Intracellular iron homeostasis

Haema 2016; 7(3): 267-277

by Danai Palaiologou1, Stamatia-Lydia Hatzinicolaou2

1Biologist, MSc, PhD, Hematological Research Laboratory, First Department of Propaedeutic Internal Medicine, Medical School, National and Kapodistrian University of Athens,
2MD, PhD, Gastroenterology intern, Gastroenerology Department, St’ Savvas Oncology Hospital, Athens, Greece

Full PDF (in Greek) |

Abstract

Iron is vital for life as it is utilized by several proteins as cofactor for major biological processes like oxygen transport, energy production and cellular proliferation.

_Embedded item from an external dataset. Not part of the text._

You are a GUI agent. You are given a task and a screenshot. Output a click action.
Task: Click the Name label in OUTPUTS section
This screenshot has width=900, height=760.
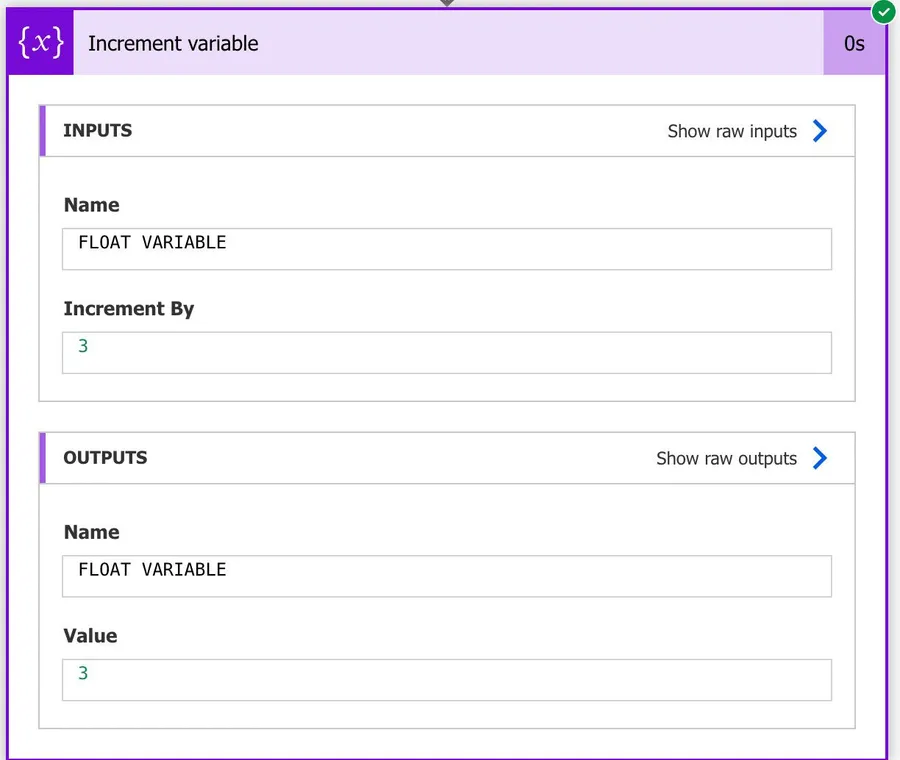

At the same time excess iron may also be deleterious for cells because of free radical formation leading to oxidative stress. Acquisition, transport, utilization and storage of iron are tightly controlled to meet physiological needs and prevent excessive accumulation of the metal within cells. The main destinations of iron within mammalian cells are the cytosolic iron-storage protein, ferritin, and the mitochondria. Iron enters the cell predominately in the form of transferrin bound iron via the transferrin receptor1 (TfR1), located at the cell membrane. (Upon cell surface binding, the TBI–TfR1 complex undergoes a clathrin-dependent endocy- tosis.) Specific cell types may uptake iron via alternative routes, for example macrophages acquire high amounts of iron through phagocytosis of erythrocytes and other cell types are able to internalize heme and non trasnferrin bound iron through specific protein importers. The internalized iron enters the “labile iron pool” of the cytoplasm and is either directed to the mitochondria, where heme and ferrous sul- fur cluster synthesis take place, or is stored in ferritin. Cellular iron metabolism is tightly controlled by various mechanisms acting on transcriptional, translational and post-translational level. One of the best studied systems, the iron regulatory protein (IRP)/iron responsive element (IRE) system, controls both mRNA stability and translation of transcripts coding for proteins involved in iron uptake, export, transport and storage. The system depends on the close interactions of the IRPs with the IREs on the mRNA of the genes controlling iron uptake, transfer, storage and transport, according to cellular iron status. In this way the system permits quick cellular responses to intracellular iron shifts, achieving optimum gene function and intracellular iron balance.